Se alguém se recusa a assumir responsabilidade porque “não é da sua competência”, então está a confessar que é... incompetente.
Responsáveis Incompetentes (ou o Desaparecimento
Ético em Nome da Função)
Já o escrevi antes, mas volto ao tema, porque a realidade insiste em repetir-se
Um professor de matemática não se sente responsável pelos erros
ortográficos dos seus alunos.
"Não é da minha
competência", diz, com a serenidade de quem lava as mãos como
Pilatos — mas com menos consciência do peso do gesto.
E eu pergunto:
Se não te sentes responsável… és responsável por quê?
E se achas que isso "não é contigo", devias mesmo estar ali?
Essa lógica, que se vai entranhando em muitas profissões,
espalha-se como ferrugem pelas engrenagens do serviço público — e
privado.
A fragmentação da responsabilidade tornou-se
um álibi para a incompetência moral.
E há casos em que isso custa… muito mais do que uma nota má num teste.
🏥 Vejamos o caso da saúde:
Imagine-se um doente que sai de uma cirurgia com uma sequela
permanente.
Perda de mobilidade, visão, audição. Ou um dano
neurológico.
Algo que lhe altera para sempre a forma de
viver, trabalhar, deslocar-se ou cuidar de si.
E ninguém — ninguém — lhe diz que pode, e deve, pedir um Atestado Médico de Incapacidade Multiuso.
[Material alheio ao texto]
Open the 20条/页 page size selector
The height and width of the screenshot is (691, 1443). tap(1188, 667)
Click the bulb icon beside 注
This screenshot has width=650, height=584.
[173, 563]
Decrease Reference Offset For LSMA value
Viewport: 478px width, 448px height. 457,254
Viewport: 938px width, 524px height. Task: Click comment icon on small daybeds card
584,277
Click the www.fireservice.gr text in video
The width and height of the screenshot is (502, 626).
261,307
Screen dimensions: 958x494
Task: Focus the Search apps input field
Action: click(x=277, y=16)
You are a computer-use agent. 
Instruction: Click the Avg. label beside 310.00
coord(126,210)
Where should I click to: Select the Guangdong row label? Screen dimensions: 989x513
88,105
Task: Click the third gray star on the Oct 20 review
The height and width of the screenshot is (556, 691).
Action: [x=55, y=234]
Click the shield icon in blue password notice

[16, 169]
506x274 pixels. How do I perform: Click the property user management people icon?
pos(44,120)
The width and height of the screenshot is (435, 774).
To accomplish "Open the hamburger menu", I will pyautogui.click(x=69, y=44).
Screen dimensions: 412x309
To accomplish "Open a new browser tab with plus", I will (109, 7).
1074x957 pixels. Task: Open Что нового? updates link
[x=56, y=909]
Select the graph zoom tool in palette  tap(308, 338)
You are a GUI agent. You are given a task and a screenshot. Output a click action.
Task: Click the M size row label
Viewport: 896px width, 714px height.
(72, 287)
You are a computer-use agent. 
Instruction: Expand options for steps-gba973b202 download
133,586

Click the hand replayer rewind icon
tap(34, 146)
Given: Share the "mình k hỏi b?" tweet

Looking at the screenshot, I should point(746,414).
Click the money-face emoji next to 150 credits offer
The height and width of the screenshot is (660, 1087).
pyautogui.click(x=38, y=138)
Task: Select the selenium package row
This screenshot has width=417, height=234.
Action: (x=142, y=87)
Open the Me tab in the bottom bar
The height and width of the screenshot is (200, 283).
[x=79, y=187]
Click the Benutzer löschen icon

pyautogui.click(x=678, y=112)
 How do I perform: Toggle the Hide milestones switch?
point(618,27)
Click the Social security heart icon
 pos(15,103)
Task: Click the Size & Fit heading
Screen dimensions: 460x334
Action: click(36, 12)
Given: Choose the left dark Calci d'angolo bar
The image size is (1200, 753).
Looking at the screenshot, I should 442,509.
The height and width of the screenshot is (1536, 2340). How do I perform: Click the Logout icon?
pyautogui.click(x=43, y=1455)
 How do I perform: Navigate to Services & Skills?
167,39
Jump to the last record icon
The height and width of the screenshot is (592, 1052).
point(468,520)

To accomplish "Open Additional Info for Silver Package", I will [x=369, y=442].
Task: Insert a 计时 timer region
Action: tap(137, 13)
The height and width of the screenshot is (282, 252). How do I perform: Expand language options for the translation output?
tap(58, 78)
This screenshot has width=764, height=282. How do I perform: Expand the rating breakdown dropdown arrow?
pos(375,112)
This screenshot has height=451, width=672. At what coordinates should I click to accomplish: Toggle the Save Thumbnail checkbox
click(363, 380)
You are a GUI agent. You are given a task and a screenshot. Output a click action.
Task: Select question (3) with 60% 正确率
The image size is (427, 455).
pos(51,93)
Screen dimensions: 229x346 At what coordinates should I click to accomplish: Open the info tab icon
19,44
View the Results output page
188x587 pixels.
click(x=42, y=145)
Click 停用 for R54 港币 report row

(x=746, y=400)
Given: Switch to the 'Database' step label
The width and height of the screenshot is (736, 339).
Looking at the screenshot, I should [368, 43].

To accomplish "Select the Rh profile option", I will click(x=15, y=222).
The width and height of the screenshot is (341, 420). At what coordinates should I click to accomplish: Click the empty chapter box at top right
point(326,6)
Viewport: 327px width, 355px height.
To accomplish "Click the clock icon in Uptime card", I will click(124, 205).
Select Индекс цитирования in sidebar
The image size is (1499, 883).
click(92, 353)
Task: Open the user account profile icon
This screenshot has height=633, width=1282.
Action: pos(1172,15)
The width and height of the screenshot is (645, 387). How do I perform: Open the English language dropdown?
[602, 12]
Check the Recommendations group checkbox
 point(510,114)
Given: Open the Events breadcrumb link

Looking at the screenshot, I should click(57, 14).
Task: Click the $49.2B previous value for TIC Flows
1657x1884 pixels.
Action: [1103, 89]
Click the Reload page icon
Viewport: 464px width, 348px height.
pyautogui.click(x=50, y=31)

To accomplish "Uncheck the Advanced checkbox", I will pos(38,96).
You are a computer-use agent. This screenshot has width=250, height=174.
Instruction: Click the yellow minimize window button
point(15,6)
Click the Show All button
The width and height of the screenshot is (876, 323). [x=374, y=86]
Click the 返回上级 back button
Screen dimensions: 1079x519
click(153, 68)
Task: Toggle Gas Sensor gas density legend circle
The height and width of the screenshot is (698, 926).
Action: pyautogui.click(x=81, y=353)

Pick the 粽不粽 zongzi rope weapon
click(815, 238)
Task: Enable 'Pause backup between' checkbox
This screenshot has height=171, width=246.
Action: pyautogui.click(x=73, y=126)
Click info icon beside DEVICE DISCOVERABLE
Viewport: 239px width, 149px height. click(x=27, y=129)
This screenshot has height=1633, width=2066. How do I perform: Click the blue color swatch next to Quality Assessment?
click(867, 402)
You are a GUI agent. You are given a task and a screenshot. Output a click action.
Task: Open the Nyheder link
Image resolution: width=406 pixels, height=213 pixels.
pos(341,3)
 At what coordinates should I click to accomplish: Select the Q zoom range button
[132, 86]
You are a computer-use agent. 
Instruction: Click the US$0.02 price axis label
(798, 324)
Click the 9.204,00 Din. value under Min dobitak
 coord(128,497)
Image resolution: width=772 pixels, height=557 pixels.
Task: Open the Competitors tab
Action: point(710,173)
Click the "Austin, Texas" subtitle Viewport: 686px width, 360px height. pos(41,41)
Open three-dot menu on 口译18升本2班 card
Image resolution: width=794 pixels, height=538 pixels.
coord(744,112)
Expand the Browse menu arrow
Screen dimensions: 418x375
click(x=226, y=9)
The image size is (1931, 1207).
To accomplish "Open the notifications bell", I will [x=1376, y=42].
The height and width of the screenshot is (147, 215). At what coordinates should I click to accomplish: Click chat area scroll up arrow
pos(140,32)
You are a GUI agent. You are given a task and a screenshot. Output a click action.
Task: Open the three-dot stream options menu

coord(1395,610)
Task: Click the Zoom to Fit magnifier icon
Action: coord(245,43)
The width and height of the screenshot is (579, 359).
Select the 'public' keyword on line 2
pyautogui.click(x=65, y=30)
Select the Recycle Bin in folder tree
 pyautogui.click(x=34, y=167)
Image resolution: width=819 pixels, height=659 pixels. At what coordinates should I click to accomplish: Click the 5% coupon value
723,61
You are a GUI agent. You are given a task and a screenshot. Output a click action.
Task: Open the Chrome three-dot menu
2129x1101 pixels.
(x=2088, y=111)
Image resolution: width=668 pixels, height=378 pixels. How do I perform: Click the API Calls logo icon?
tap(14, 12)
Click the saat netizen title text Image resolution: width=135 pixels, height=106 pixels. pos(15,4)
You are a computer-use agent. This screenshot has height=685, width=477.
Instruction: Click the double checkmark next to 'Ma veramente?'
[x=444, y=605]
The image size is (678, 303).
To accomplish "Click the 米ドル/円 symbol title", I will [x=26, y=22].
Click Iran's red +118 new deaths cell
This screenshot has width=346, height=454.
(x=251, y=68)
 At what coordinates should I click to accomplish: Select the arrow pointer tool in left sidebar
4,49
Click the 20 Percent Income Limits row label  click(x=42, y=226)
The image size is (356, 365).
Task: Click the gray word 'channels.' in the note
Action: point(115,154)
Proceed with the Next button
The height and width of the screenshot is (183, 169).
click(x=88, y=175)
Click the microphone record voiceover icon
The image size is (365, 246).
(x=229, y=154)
Não porque estejam proibidos.
Mas porque… "isso não
é connosco".
"É no centro de saúde."
"Fale
com a Segurança Social."
"Ah, aqui somos privados,
não tratamos disso."
🗱 O muro da não-responsabilidade
A lei, de facto, não obriga explicitamente os hospitais privados
a dar essa informação.
Mas o que se espera — ou
devia esperar — de um médico, de uma clínica, de um
hospital, não é apenas legalidade.
É
ética.
É atenção.
É informação que empodera
quem está fragilizado.
Negar esse gesto é uma forma de omissão cúmplice.
É
ver um doente sair da consulta e pensar: "o que ele fizer com o
resto da vida… já não me diz respeito."
♾ E afinal, para que serve o Atestado?
O Atestado Médico de Incapacidade Multiuso não
é só um papel.
É a porta de entrada para direitos
concretos: isenção de taxas moderadoras, benefícios
fiscais no IRS e no IVA, prioridade no acesso a apoios sociais,
estacionamento reservado, comparticipação reforçada em
medicamentos, entre outros.
Não o mencionar a quem tem direito a ele não é só omissão informativa — é privar alguém de dignidade e autonomia.
♻ Voltamos ao início:
Quem diz que não é da sua competência,
está a declarar-se
irresponsável.
E quem é irresponsável, não
devia estar a exercer.
Quer seja professor, médico, advogado ou técnico
administrativo.
Porque ser competente não é saber
apenas o que cabe no seu quadrado.
É saber o que se
passa fora dele — e ter a coragem de o dizer a quem precisa.
📌 Conclusão?
Não é preciso mudar a lei.
É preciso mudar a cultura.
A
cultura de "isso não é comigo".
A cultura da
especialização que anula a empatia.
A cultura da função que
esquece a pessoa.
E enquanto isso não mudar,
continuaremos a chamar de
"profissionais competentes" aqueles que sabem tudo…
menos
como ajudar quem os procura.
Pedro, tem toda a razão mas também é impressionante e quase assustador, ouvir pessoas com "doutoramento" e outras "competências" como por exemplo uma comentadora da Sic de seu nome Maria João Tomás " https://sicnoticias.pt/mundo/2025-05-21-video-economia-americana-a-caminho-da-recessao--51fb2f23 " que neste dia disse e repetiu que "Não se AUGURIA nada de bom!!!!!!! (Se ouvir, é lá para o meio do comentário.. ) E realmente não se augura grande coisa com este atropelo constante da nossa língua. São os influencers com um linguajar arrepiante, alguns comentadores que dizem "absteu-se", e por aí fora. Tenho verdadeiras fúrias :(
ResponderEliminarÉ verdade, Zita. Infelizmente na Televisão , que deveria ter um papel formativo, é onde se ouve as maiores barbaridades tanto em relação à lingua como à História (recente).